RECORDED DATA ->

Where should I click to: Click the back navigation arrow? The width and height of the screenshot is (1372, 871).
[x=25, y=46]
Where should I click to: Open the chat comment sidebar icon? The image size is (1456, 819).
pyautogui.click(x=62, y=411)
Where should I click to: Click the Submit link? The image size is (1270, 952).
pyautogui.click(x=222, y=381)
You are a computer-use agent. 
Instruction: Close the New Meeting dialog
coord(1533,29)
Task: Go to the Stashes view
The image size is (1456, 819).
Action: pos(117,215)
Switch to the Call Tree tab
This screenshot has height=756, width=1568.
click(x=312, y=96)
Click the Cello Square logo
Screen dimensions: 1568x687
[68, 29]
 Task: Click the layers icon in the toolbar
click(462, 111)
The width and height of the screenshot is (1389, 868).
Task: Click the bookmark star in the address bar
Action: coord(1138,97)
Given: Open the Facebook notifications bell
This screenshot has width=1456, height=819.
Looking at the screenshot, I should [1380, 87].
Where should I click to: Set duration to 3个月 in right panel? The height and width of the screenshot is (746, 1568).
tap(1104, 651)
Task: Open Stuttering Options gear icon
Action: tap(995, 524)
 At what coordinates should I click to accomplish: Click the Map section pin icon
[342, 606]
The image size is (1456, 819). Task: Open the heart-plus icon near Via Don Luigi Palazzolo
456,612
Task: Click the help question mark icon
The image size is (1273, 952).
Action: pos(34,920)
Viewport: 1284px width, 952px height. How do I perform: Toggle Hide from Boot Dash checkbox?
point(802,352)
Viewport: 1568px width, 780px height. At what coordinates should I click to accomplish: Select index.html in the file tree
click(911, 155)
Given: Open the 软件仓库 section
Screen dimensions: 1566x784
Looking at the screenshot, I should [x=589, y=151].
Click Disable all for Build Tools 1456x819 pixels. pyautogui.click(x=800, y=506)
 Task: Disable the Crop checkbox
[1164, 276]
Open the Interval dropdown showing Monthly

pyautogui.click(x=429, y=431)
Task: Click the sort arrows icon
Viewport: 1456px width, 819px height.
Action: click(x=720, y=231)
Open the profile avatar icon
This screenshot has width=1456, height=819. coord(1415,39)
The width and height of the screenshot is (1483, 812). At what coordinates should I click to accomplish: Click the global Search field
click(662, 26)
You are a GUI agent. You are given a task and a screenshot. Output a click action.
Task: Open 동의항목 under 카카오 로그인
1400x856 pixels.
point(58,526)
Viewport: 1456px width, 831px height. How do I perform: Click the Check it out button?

WHAT YOU NEED TO DO -> Copy the lines of the listing exactly. Skip none.

EXPECTED OUTPUT ->
Where should I click to: Click the back navigation arrow? The width and height of the screenshot is (1372, 871).
[x=25, y=46]
Where should I click to: Open the chat comment sidebar icon? The image size is (1456, 819).
pyautogui.click(x=62, y=411)
Where should I click to: Click the Submit link? The image size is (1270, 952).
pyautogui.click(x=222, y=381)
You are a computer-use agent. 
Instruction: Close the New Meeting dialog
coord(1533,29)
Task: Go to the Stashes view
The image size is (1456, 819).
Action: pos(117,215)
Switch to the Call Tree tab
This screenshot has height=756, width=1568.
click(x=312, y=96)
Click the Cello Square logo
Screen dimensions: 1568x687
[68, 29]
 Task: Click the layers icon in the toolbar
click(462, 111)
The width and height of the screenshot is (1389, 868).
Task: Click the bookmark star in the address bar
Action: coord(1138,97)
Given: Open the Facebook notifications bell
This screenshot has width=1456, height=819.
Looking at the screenshot, I should [1380, 87].
Where should I click to: Set duration to 3个月 in right panel? The height and width of the screenshot is (746, 1568).
tap(1104, 651)
Task: Open Stuttering Options gear icon
Action: tap(995, 524)
 At what coordinates should I click to accomplish: Click the Map section pin icon
[342, 606]
The image size is (1456, 819). Task: Open the heart-plus icon near Via Don Luigi Palazzolo
456,612
Task: Click the help question mark icon
The image size is (1273, 952).
Action: pos(34,920)
Viewport: 1284px width, 952px height. How do I perform: Toggle Hide from Boot Dash checkbox?
point(802,352)
Viewport: 1568px width, 780px height. At what coordinates should I click to accomplish: Select index.html in the file tree
click(911, 155)
Given: Open the 软件仓库 section
Screen dimensions: 1566x784
Looking at the screenshot, I should [x=589, y=151].
Click Disable all for Build Tools 1456x819 pixels. pyautogui.click(x=800, y=506)
 Task: Disable the Crop checkbox
[1164, 276]
Open the Interval dropdown showing Monthly

pyautogui.click(x=429, y=431)
Task: Click the sort arrows icon
Viewport: 1456px width, 819px height.
Action: click(x=720, y=231)
Open the profile avatar icon
This screenshot has width=1456, height=819. coord(1415,39)
The width and height of the screenshot is (1483, 812). At what coordinates should I click to accomplish: Click the global Search field
click(662, 26)
You are a GUI agent. You are given a task and a screenshot. Output a click action.
Task: Open 동의항목 under 카카오 로그인
1400x856 pixels.
point(58,526)
Viewport: 1456px width, 831px height. How do I perform: Click the Check it out button?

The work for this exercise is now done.